He's was big boy. Probably about 16 lbs and 24 in... whereas now he's 18+ lbs and about 28 in. This pic is a little old so although he's big now he's not as roly poly since he's much longer. I miss those days. I think my baby is too skinny It's so weird, cuz I used to want a moderately chubby baby, not a fat baby... but now all I want to do is plump him up.
This one is much more recent. See? Much skinnier. I have to go to China in a few months for school. I'm not looking forward to it at all. If I leave for 10 days, that's an eternity to a baby. Will he have life-long trust issues? Residual feelings of abandonment? Or worse, will he jus forget me? I can't do it. I CAN'T DO IT! I'm already stressed. I don't even want to watch movies at the theater cuz I don't want to be apart from him for that long...
This is Colin's Sunday morning bed head. As he sleeps and rolls from one side to the other he shapes it through the night... it's like cotton candy.
My memory is worse than ever. The other day I was telling Dr Evil to remember to do something and I stopped midsentence. Evil waited patiently for me to gather my thoughts and continue but to his displeasure I kept quiet. After a couple minutes of silence, he asked me to continue on. I couldn't remember what I was talking about, and I chose to vehemently deny the conversation even took place! We argued about whether or not the conversation ever existed. Finally, I remembered that I had in fact been talking and knew what I wanted to say. I felt like an idiot! I'd tell you what our topic of conversation was, but alas, I can't remember...
Dear Santa,
Please bring me lots of toys. Preferably ones that won't kill me. My daddy wants lots of tall buildings and my mommy wants new bags and shoes... not the cheap stuff.

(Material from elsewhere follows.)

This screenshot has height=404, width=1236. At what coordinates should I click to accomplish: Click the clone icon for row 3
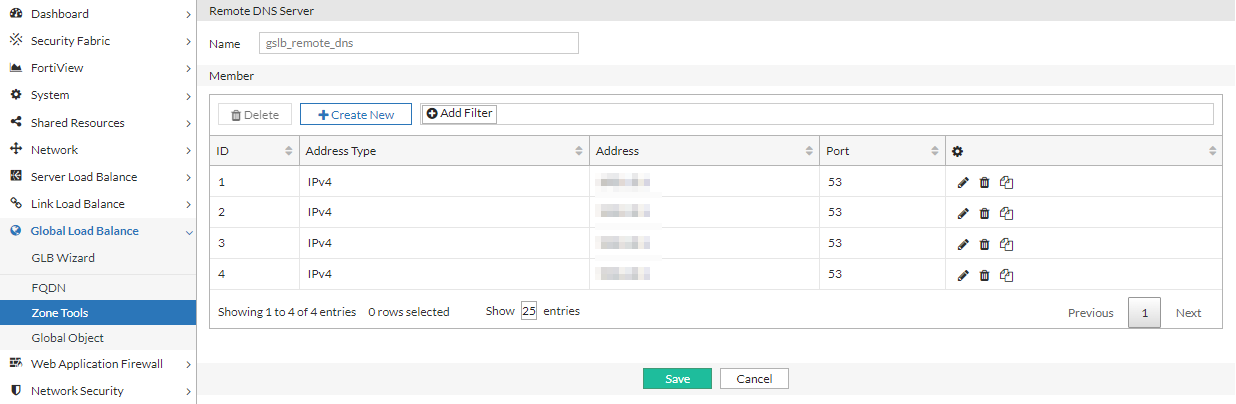pyautogui.click(x=1007, y=244)
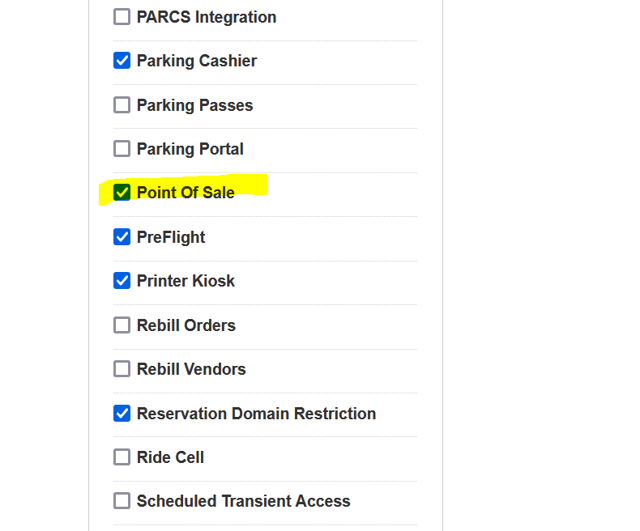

I am so annoyed cuz the holiday cards haven't arrived yet. I swore I'd never be one of those parents that put their baby's face on a Christmas card but I get it now. I want to put his picture on everything! On mousepad and a calendar and a t-shirt!
Ok enough procrastinating...
Baby Genius
My baby makes this sweeping motion with his arms over his head and every once in a blue moon his little piggy fingers make a fist as it grazes the top of his head. To his horror, he ends up grabbing a fist full of hair, which causes him to scream in agony. He's too young so he doesn't know how to let go and I doubt he knows he's the one inflicting the pain. And the more it hurts the harder it is to pry open his mighty kungfu grip. It's so funny. It's so sad. My boy's a freaking genius.
smile and the world smiles with you...
That smile was cuz he had gas...
Speaking of gas, I was nursing him in a restaurant under this breastfeeding cover that looks like an apron [bebeaulait]. It's designed so you can peak hands free through the top to check on baby. Anywsay, he dutch-ovened me! I got a huge whiff of his fart! Ew!
WARNING
I'm going to be one of those annoying moms that only post stories/pictures of my baby now so brace yourselves.
peek-a-boo I see you!
I wanted to post all about my pregnancy but I felt so guilty blogging on Xanga when I should have been studying/reading or whatever for school.... so I'll make up for lost time.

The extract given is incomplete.